Thomas Reichhart, MSc
Cellobiose dehydrogenase (CDH) is a fungal flavocytochrome with a unique bipartite protein structure consisting of a catalytic active dehydrogenase (DH) domain connected via a flexible linker to a mobile cytochrome C (CYT) domain (Figure 2). This special dual structure enables CDH to catalyse the oxidation of glucose via its DH domain, and subsequently perform a direct electron transfer (DET) step using the mobile CYT domain. In this way, electrons are efficiently directed towards a terminal electron acceptor, without the need of an intermediary electron mediator. The capacity of CDH to perform DET renders it a promising candidate for incorporation as a biorecognition element (BRE) into implantable blood glucose biosensors.
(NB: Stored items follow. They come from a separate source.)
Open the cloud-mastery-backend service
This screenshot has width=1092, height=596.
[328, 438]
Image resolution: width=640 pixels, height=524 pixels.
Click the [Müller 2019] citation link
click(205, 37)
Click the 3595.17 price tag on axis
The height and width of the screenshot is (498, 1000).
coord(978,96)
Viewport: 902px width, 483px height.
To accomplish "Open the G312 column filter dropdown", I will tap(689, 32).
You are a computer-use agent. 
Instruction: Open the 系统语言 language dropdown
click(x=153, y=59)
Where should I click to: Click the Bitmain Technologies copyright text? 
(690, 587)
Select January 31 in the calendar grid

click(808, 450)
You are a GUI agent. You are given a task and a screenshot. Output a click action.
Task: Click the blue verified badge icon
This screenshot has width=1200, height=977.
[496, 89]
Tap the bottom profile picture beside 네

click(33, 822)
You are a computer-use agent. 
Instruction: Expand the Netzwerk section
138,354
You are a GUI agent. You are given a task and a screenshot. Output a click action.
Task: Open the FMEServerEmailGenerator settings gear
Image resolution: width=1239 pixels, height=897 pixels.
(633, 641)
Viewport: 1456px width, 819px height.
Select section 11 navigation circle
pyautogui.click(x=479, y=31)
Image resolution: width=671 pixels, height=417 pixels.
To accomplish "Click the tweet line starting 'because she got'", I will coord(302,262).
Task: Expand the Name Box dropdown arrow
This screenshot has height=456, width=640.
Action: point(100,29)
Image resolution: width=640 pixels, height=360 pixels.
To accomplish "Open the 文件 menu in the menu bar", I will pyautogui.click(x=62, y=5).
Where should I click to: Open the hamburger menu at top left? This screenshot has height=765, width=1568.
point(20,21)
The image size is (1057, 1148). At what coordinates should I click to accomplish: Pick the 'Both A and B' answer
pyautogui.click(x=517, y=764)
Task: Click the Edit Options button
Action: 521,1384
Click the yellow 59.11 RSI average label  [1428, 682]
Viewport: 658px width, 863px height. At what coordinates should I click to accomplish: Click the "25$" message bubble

In my PhD project, I will develop next-generation cellobiose dehydrogenase (CDH) with improved properties to use as biorecognition elements for implantable blood glucose biosensors. There are, in particular, four highly desired properties:
(1) Improved glucose turnover rates to further enhance the signal intensity for precise and accurate detection of blood glucose levels
(2) Decreased cross-reactivity towards disaccharides to increase signal-to-noise ratios and overall sensitivity of the biosensor
(3) Suppressed oxygen reactivity to expand the long-term operational stability of the enzyme, even in highly enriched oxygen environments such as human blood
(4) Switchable activity for remote control and improved long-term stability of the implantable biosensor device (see Figure above)
My PhD project, titled “Switchable cellobiose dehydrogenase,” is financed by the European Union’s Horizon 2020 research and innovation programme under the Marie Skłodowska-Curie Scholarship (Grant agreement No. 813006).